Nobody will argue about the common denominator of Belizean food: rice and beans. The starchy staple is pronounced altogether with a heavy accent on the first syllable: "RICE-n-beans!" Belizeans speak of the dish with pride, as if they invented the concoction, and you can expect a massive mound of it with most midday meals. Actually, Belizean rice and beans is a bit unique: they use red beans, black pepper, and grated coconut, instead of the black beans and cilantro common in neighboring Latin countries. The rest of your plate will be occupied by something like stew beef or fry chicken (or some other meat), plus a small mound of either potato or cabbage salad. Be sure to take advantage of so much fresh fruit: oranges, watermelon, starfruit, mangoes, and papaya, to name a few.
The omnipresent Chinese restaurants are, in addition to being providers of authentic Chinese cuisine of varying quality, also famous for their cheap "fry chicken" and are just as Belizean as anyone else on the block. These are often your only meal options on Sundays and holidays and we've done our best to ask locals and expats in each town which one is the best.
For breakfast, try some fry jacks (fluffy fried-dough crescents) or johnnycakes (flattened biscuits) with your eggs, beans, and bacon. Unfortunately, most coffee served in the country is still instant or, if brewed, just plain horrible. This is changing, however, mostly because of demanding tourists like yourself who insist on a real mug o' Joe-or a soymilk, double-decaf latte, for that matter, which you'll find in the finer restaurants and cafés.
One of the cheapest and quickest meal options, found nearly everywhere in Belize, is Mexican "fast-food" snacks, especially taco stands, which are everywhere you look, serving as many as five or six soft-shell chicken tacos for US$1. Also widely available are salbutes, a kind of hot, soggy taco dripping in oil; panades, little meat pies; and garnaches, which are crispy tortillas under a small mound of tomato, cabbage, cheese, and hot sauce.
Speaking of hot sauce, you'll definitely want to try and to take home Marie Sharp's famous habanero sauces, jams, and other creative products. Marie Sharp is a classic independent Belizean success story and many travelers visit her factory and store in Dangriga (her products are available on every single restaurant table and gift shop in the country). Her sauce is good on pretty much everything.
Then, of course, there's the international cuisine, in the form of many excellent (and many not-so-excellent) foreign-themed restaurants. San Pedro and Placencia, in particular, have burgeoning fine dining scenes, and Cayo has excellent Indian and vegetarian fare.
Many restaurants in Belize have flexible hours of operation, and often close for a few hours between lunch and dinner.

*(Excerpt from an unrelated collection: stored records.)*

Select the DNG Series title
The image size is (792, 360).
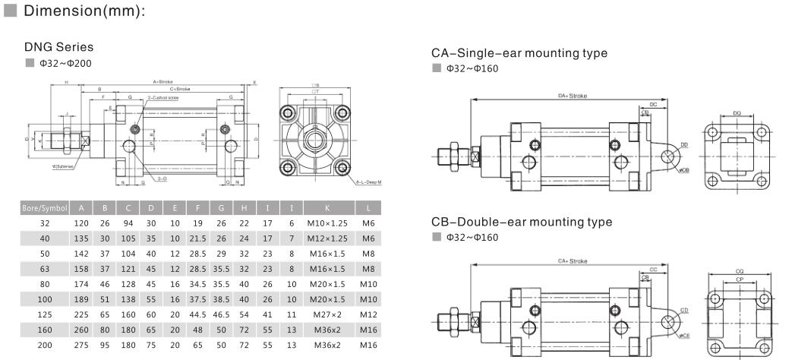pyautogui.click(x=58, y=47)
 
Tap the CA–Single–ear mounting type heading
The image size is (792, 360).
pyautogui.click(x=519, y=53)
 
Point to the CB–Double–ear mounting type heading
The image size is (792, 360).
pyautogui.click(x=520, y=223)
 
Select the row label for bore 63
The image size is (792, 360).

Conch (pronounced KAHNK) has been a staple in the diet of the Maya and Central American communities along the Caribbean coast for centuries. There are conch fritters, conch steak, and conch stew; it's also often used in ceviche-uncooked seafood marinated in lime juice with onions, peppers, tomatoes, and a host of spices. In another favorite, conch is pounded, dipped in egg and cracker crumbs, and sautéed quickly (like abalone steak in California) with a squirt of fresh lime. Caution: If it's cooked too long, it becomes tough and rubbery. Conch fritters are minced pieces of conch mixed into a flour batter and fried-delicious. On many boat trips, the crew will catch a fish and prepare it for lunch, either as ceviche; cooked over an open beach fire; or in a "boil up," seasoned with onions, peppers, and achiote, a fragrant red spice grown locally since the time of the early Maya.
Know Your Seasons
NON-ALCOHOLIC BEVERAGES Although U.S. corporate soft drink companies will undoubtedly continue trying to push their brown sugar-water down your throat as they do back home (and as they have successfully done with most locals), there are wonderful natural fruit drinks to be had throughout Belize. Take advantage of fresh lime, papaya, watermelon, orange, and other healthy juices during your travels-just be sure the drinks are made with purified water.
At the top of the heap are the slender, undersized (280 ml) bottles of Guinness Foreign Extra Stout, known affectionately by Belizeans as "short, dark, and lovelies." Yes, that's right, Guinness-brewed in Belize under license from behind the famous St. James's Gate in Dublin, Ireland, and packing a pleasant 7.5 percent punch. No, this is not the same sweet nectar you'll find flowing from your favorite Irish pub's draught handle at home, but c'mon, you're in Central America, enjoy.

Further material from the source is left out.